- **SUPPLIED DATA**
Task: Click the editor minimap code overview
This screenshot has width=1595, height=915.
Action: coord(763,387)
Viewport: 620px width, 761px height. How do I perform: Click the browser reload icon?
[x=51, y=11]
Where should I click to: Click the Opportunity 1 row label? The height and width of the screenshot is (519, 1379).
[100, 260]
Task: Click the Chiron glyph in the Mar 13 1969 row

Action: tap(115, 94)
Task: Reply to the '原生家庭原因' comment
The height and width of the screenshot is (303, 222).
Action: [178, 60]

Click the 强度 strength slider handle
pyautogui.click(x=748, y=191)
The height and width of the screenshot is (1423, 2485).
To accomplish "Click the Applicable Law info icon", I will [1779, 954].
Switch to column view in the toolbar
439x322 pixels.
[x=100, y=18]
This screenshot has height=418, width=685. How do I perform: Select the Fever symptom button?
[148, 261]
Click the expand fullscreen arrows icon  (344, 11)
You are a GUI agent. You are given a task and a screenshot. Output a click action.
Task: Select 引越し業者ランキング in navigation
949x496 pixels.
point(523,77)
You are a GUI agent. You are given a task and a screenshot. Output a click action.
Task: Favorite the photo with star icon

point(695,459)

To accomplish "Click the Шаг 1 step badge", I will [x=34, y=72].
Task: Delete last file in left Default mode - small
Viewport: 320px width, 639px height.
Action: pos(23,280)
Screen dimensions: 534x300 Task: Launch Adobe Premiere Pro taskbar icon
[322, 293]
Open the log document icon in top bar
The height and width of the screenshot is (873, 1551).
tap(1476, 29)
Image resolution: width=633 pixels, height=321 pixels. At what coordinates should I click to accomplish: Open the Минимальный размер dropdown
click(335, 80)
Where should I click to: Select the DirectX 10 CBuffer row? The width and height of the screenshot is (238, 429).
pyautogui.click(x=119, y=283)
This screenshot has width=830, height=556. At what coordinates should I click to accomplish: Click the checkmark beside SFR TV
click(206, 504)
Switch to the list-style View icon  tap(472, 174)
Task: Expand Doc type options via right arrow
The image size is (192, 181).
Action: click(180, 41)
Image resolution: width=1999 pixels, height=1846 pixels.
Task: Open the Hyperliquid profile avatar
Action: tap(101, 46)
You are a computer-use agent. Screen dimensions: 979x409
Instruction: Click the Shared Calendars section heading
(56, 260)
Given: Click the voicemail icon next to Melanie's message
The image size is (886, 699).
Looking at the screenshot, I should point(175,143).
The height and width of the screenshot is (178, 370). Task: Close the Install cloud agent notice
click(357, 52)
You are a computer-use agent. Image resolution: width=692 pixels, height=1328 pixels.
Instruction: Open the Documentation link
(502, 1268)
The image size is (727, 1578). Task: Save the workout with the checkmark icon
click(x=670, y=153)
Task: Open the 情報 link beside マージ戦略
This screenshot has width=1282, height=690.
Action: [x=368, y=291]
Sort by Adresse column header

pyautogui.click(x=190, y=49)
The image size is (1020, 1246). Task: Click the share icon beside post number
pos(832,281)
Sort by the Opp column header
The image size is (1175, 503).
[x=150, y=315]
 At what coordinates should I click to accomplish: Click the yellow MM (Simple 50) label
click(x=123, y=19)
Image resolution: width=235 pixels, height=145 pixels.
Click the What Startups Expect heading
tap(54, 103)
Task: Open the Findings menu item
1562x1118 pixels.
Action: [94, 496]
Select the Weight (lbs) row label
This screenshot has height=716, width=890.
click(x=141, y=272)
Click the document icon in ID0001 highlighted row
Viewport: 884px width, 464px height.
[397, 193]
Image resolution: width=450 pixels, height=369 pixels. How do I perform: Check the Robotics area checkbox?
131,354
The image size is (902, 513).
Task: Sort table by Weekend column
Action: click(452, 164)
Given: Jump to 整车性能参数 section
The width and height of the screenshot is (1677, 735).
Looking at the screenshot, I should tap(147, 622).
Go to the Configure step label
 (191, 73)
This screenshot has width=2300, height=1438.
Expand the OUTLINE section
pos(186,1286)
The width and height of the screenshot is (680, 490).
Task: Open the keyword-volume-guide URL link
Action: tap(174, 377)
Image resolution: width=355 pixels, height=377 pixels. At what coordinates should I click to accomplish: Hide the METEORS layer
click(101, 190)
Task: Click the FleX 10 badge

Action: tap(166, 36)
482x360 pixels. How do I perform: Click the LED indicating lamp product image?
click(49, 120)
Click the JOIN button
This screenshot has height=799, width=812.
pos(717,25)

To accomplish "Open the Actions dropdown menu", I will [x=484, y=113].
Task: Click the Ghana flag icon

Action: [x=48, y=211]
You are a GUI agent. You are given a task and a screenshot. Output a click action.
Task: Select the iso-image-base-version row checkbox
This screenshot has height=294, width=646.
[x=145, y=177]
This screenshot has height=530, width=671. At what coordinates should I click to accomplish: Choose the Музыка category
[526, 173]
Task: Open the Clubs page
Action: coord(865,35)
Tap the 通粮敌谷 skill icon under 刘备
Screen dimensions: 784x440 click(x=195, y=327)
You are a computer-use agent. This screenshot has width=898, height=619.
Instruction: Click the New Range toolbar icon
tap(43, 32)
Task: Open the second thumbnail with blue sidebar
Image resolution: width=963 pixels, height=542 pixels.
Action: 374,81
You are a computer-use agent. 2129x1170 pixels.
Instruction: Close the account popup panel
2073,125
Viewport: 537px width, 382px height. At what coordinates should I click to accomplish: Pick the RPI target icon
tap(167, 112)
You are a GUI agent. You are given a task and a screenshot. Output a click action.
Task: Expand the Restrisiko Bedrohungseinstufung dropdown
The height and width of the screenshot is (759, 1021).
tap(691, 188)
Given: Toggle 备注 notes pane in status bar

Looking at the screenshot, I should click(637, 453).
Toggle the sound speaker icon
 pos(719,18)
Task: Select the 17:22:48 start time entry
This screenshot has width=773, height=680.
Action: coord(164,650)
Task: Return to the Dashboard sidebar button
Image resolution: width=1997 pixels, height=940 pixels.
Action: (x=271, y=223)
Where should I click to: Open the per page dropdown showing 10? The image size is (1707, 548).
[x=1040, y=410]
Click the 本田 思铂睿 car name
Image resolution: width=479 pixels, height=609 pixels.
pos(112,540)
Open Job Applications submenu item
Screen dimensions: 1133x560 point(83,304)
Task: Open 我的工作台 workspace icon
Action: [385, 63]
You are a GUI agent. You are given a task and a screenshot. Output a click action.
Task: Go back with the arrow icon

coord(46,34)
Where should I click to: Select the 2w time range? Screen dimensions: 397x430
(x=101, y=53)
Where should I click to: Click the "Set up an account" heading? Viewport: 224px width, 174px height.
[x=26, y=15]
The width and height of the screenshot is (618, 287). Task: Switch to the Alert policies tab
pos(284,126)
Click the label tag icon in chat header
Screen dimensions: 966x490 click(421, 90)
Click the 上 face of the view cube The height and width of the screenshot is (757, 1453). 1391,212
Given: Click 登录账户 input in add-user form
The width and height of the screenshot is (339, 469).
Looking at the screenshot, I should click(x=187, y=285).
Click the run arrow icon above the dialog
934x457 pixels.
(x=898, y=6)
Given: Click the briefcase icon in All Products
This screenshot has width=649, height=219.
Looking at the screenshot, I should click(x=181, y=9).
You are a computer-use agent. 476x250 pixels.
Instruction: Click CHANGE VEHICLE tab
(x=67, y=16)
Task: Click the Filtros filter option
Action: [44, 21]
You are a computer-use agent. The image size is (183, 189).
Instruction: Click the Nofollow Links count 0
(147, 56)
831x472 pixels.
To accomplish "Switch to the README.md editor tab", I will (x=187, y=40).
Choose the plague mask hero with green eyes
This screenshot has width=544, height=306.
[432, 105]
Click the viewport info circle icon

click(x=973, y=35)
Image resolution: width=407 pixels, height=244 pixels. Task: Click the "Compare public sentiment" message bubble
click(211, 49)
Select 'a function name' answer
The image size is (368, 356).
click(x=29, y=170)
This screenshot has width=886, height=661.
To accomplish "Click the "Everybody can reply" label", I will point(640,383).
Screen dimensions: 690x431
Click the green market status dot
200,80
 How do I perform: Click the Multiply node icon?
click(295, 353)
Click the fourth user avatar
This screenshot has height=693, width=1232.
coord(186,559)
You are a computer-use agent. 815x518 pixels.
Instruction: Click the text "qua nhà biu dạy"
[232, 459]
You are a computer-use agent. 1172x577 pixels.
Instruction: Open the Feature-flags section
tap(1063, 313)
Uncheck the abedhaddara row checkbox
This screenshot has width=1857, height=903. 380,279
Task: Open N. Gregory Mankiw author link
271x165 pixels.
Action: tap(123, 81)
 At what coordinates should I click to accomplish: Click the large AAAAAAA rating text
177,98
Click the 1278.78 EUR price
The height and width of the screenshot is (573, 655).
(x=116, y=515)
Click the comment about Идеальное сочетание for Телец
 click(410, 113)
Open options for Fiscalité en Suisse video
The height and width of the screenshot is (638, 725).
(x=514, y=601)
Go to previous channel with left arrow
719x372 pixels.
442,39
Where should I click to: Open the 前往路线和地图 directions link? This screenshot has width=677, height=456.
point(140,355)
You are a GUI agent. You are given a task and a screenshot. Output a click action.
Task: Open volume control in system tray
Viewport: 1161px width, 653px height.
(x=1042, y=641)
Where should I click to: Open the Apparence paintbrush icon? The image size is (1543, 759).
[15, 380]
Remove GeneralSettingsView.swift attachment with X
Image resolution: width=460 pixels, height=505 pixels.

- **AIM OF THE TASK**
Can you repeat the entries word for word, starting at the line containing "Task: Open N. Gregory Mankiw author link" and ending at the line containing "(x=116, y=515)", with both of those lines included?

- **RESULT**
Task: Open N. Gregory Mankiw author link
271x165 pixels.
Action: tap(123, 81)
 At what coordinates should I click to accomplish: Click the large AAAAAAA rating text
177,98
Click the 1278.78 EUR price
The height and width of the screenshot is (573, 655).
(x=116, y=515)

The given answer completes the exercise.